— What to do —
1. Reproduce the commit workflow text from "Never skip the" down to "(.vscode/settings.json with secrets)", copied exactly.
2. In the commit workflow text, what is the maximum length allowed for a commit's short description?

— Exercise text —
= = =
Install specific skill from multi-skill repository

# Description

End-to-end workflow for staging specific files, writing a conventional commit with HEREDOC formatting, pushing with tracking, and opening a pull request via the GitHub CLI. Enforces safety rules against git add -A and force pushes.

# SKILL.md


name: commit-push-pr
description: End-to-end workflow for staging specific files, writing a conventional commit with HEREDOC formatting, pushing with tracking, and opening a pull request via the GitHub CLI. Enforces safety rules against git add -A and force pushes.
triggers:
- /commit-push-pr
- /commit
- /push
- /pr
- "create a pull request"
- "commit and push"
- "open a PR"


Commit, Push & PR

Purpose

This skill enforces a disciplined, safe, and auditable path from working changes to an open pull request. It exists because "git add -A && git commit -m 'stuff'" is how secrets get committed and histories become unreadable. Every step here is intentional. The workflow applies to any git repository hosted on GitHub.


Phase 1: Pre-Flight Checks

Before touching git, gather information:

# 1. Understand what changed
git status

# 2. Review the full diff before staging anything
git diff

# 3. Check existing staged content
git diff --cached

# 4. Understand recent commit style to match it
git log --oneline -10

Never skip the diff review. You are responsible for knowing what you are committing. If git status shows unexpected files (e.g., .env, *.key, credentials.json), do not proceed — alert the user immediately.


Phase 2: Stage Specific Files

NEVER use git add -A or git add .. These commands indiscriminately stage everything including:
- Environment files (.env, .env.local, .env.production)
- Compiled artifacts (dist/, build/, .next/)
- Editor configuration (.vscode/settings.json with secrets)
- Test fixtures with real data
- Binary files that bloat history

Instead, stage files by explicit name:

# Stage individual files
git add src/components/UserCard.tsx
git add src/hooks/useAuth.ts
git add tests/UserCard.test.tsx

# Stage a directory when you own every file in it
git add src/features/billing/

# Stage portions of a file interactively (when only some hunks belong in this commit)
git add -p src/utils/api.ts

If you find yourself wanting to stage 20+ files at once, stop. Consider whether this should be multiple commits with distinct purposes.


Phase 3: Write a Conventional Commit

Conventional Commit Format

<type>(<scope>): <short description>

<body — explain WHY, not what>

<footer>

Type prefixes:

Type When to Use
feat A new feature visible to users or consumers
fix A bug fix
refactor Code change that neither adds a feature nor fixes a bug
test Adding or modifying tests only
docs Documentation only
ci CI/CD pipeline changes
chore Maintenance, dependency updates, tooling
perf Performance improvement
build Build system or external dependency changes

Rules for the short description:
- Maximum 72 characters
- Imperative mood: "add feature" not "added feature" or "adds feature"
- No period at the end
- Lowercase after the colon

HEREDOC Commit Command

Always use HEREDOC to preserve exact formatting, blank lines between sections, and the Co-Authored-By trailer:

git commit -m "$(cat <<'EOF'
feat(auth): add OAuth2 PKCE flow for single-page app clients

Replaces the implicit grant flow which is deprecated in OAuth 2.1.
= = =
— Source material —
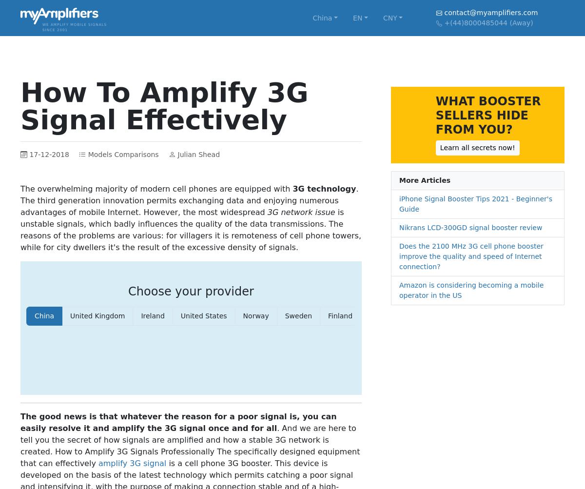 This screenshot has width=585, height=489. I want to click on 'How to make a GSM booster with two coffee cans?', so click(83, 311).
= = =
— Solutions to the problems —
1.
Never skip the diff review. You are responsible for knowing what you are committing. If git status shows unexpected files (e.g., .env, *.key, credentials.json), do not proceed — alert the user immediately.


Phase 2: Stage Specific Files

NEVER use git add -A or git add .. These commands indiscriminately stage everything including:
- Environment files (.env, .env.local, .env.production)
- Compiled artifacts (dist/, build/, .next/)
- Editor configuration (.vscode/settings.json with secrets)

2. 72 characters.